#### EXERCISE DATA ####

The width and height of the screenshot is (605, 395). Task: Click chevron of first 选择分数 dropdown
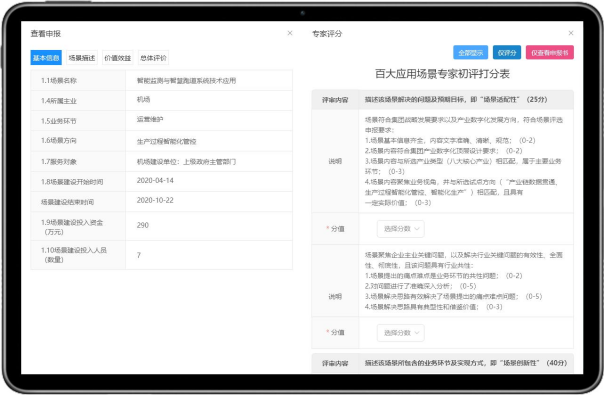pos(417,229)
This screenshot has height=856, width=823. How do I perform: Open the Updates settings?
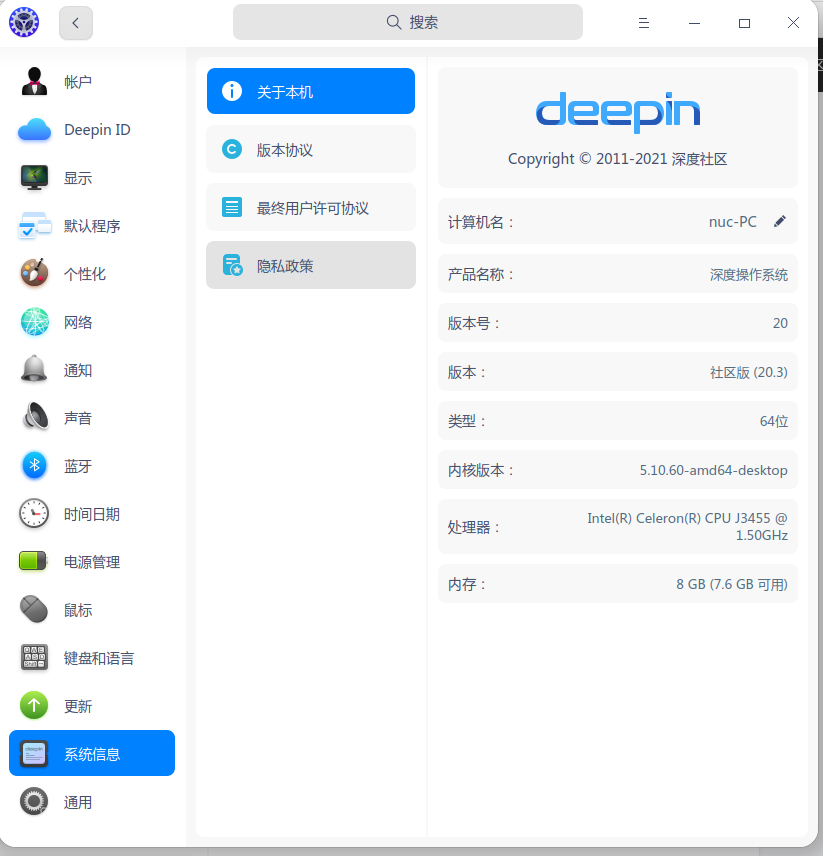pyautogui.click(x=77, y=705)
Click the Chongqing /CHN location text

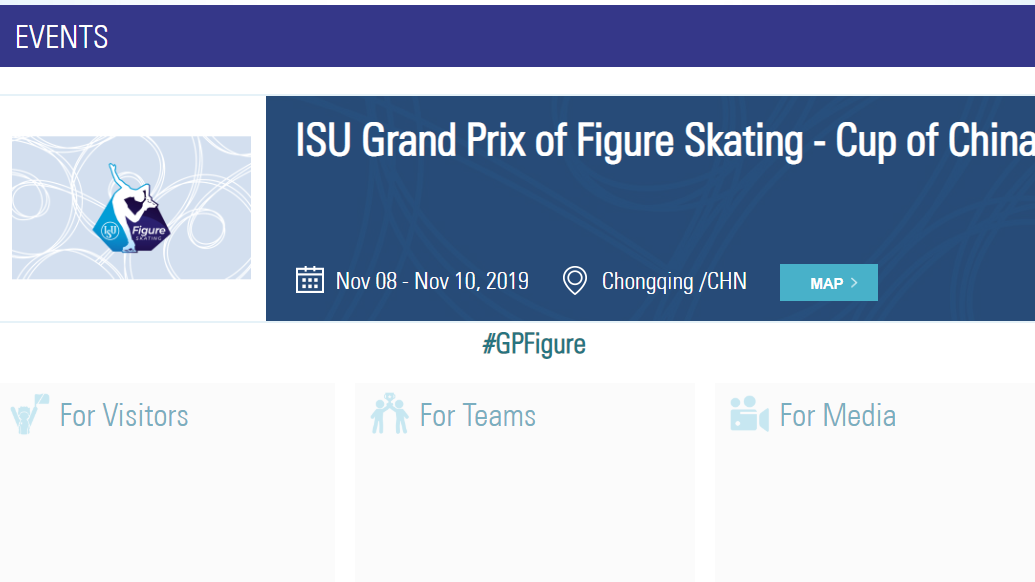(x=674, y=281)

####

- _ASSIGNMENT_
Repeat the material above exactly. Leave every picture out of it.

- _WRITTEN RESPONSE_
The width and height of the screenshot is (605, 395). Task: Click chevron of first 选择分数 dropdown
pos(417,229)
This screenshot has height=856, width=823. How do I perform: Open the Updates settings?
pyautogui.click(x=77, y=705)
Click the Chongqing /CHN location text

(x=674, y=281)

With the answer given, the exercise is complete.